Jesus heals a man born blind with a spit-filled mudpie. Creative. Unexpected. A tiny bit gross.
Totally worth it though, I imagine, to the man who can now see.
What we’re going to focus on, however, is the reaction to this healing by the elite, the ultra-religious, the Pharisees. Because this man’s miraculous healing happened on the Sabbath, they’re a little put out. A lot, actually.
As they drill him for information about the person who healed him, he does pretty good holding his own:
“Here is an astonishing thing!

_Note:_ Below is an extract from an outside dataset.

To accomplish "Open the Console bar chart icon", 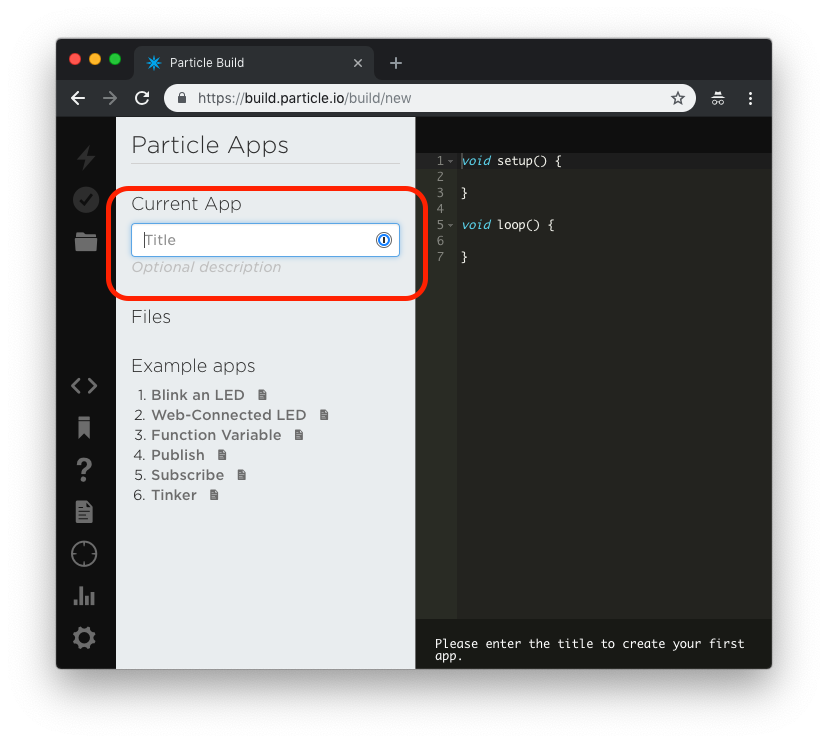I will 84,596.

You do not know where he comes from, and yet he opened my eyes.We know that God does not listen to sinners, but he does listen to one who worships him and obeys his will.Never since the world began has it been heard that anyone opened the eyes of a person born blind.If this man were not from God, he could do nothing.”
They answered him, “You were born entirely in sins, and are you trying to teach us?” And they drove him out.

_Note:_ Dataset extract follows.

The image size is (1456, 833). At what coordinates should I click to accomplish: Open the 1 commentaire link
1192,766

What they’re really saying is, “Who do you think you are?”
Matthew Poole’s commentary captures the attitude of their statement in this interpretation of their words:
Thou that art such a marked villain from thy mother’s womb, or that art such an ignorant idiot, dost thou think thyself fit to instruct us about true and false prophets, who are of God, and who are not? Surely we are to be thy teachers, and not thou ours.

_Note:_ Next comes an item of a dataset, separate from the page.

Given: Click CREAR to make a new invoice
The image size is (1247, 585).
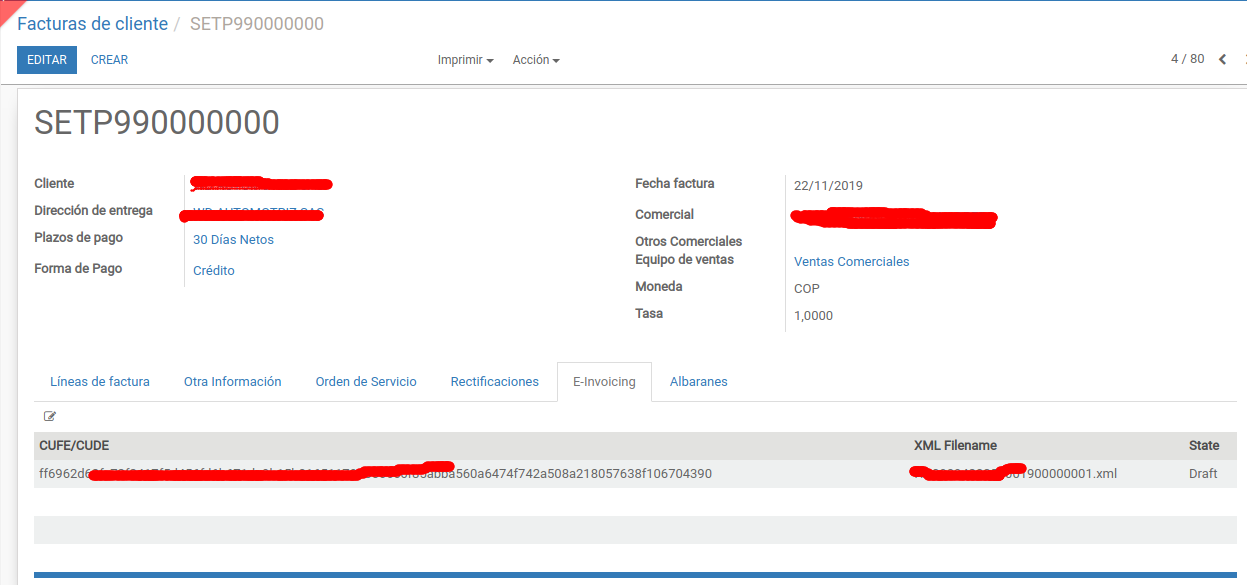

It’s an indignant attitude, definitely an attitude of pride, wouldn’t you say? But we’ve all been there. We refuse the information because we don’t like the source. Maybe it’s because we feel superior (like the Pharisees). Or perhaps we simply don’t like them.
This passage reminds me of another time we can see the Pharisees’ pride shine a spotlight on their shame.
Luke describes a time that Jesus was dining at a Pharisee’s home and a sinful woman anointed him. In chapter 7 it says that she was “at his feet, weeping, and began to bathe his feet with her tears and to dry them with her hair. Then she continued kissing his feet and anointing them with the ointment.”
The passage goes on to describe how Jesus puts the shocked and indignant religious crowd in their place. He tells them that “her sins, which are many, are forgiven—for she loved much. But he who is forgiven little, loves little.””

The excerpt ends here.